* PROVIDED DATA *
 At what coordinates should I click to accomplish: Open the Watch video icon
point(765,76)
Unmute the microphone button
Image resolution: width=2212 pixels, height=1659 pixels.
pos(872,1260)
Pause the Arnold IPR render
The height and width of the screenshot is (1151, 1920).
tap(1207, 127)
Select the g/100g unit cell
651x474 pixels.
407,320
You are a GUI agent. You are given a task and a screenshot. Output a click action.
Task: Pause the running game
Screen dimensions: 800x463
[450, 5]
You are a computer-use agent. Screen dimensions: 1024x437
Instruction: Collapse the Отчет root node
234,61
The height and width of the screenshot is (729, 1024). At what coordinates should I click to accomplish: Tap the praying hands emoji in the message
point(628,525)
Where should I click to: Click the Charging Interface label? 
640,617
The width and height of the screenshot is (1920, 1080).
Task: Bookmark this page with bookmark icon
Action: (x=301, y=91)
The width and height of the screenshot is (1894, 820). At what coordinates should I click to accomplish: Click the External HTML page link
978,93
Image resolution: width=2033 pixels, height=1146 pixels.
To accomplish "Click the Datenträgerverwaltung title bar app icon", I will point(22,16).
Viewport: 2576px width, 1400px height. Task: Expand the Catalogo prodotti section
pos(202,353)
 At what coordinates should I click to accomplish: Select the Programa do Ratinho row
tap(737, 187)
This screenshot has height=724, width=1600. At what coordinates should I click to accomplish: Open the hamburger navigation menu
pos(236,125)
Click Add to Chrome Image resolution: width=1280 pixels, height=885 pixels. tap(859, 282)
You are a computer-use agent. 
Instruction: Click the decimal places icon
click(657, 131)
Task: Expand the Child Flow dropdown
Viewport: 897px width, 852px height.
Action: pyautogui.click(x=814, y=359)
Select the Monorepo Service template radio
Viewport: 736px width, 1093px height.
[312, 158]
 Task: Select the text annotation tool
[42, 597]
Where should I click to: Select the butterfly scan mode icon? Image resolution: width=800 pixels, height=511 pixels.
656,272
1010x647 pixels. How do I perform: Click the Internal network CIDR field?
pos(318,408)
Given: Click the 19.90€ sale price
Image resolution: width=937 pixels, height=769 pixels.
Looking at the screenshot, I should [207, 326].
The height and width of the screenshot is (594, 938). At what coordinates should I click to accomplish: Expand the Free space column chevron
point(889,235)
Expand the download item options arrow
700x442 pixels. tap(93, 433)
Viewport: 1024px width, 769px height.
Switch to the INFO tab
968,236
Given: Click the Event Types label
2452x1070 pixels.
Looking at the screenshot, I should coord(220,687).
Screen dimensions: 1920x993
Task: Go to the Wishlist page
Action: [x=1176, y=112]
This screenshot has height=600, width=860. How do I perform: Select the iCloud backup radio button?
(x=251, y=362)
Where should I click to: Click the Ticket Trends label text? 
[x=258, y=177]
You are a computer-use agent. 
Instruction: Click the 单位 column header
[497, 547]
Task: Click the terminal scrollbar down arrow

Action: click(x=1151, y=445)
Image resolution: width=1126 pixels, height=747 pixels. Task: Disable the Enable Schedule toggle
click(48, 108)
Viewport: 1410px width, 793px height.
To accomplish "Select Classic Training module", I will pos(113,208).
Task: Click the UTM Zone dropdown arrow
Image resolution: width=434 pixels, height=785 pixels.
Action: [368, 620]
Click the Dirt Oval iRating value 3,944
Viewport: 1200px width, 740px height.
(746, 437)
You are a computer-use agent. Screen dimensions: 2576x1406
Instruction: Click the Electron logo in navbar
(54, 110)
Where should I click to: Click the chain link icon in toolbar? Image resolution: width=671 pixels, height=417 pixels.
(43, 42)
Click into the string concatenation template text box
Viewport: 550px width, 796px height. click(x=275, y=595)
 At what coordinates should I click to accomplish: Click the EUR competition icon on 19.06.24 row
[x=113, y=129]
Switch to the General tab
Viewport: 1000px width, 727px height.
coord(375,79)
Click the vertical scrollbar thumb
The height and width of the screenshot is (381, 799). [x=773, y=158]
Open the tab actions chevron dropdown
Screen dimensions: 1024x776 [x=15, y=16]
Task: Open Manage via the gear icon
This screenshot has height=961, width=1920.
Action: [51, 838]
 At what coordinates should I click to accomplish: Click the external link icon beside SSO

* YOUR INSTRUCTIONS *
Copy out the records verbatim, beginning with the line that contains "Expand the download item options arrow" and ending with the line that contains "(x=251, y=362)".

* COMPLETED TASK *
Expand the download item options arrow
700x442 pixels. tap(93, 433)
Viewport: 1024px width, 769px height.
Switch to the INFO tab
968,236
Given: Click the Event Types label
2452x1070 pixels.
Looking at the screenshot, I should coord(220,687).
Screen dimensions: 1920x993
Task: Go to the Wishlist page
Action: [x=1176, y=112]
This screenshot has height=600, width=860. How do I perform: Select the iCloud backup radio button?
(x=251, y=362)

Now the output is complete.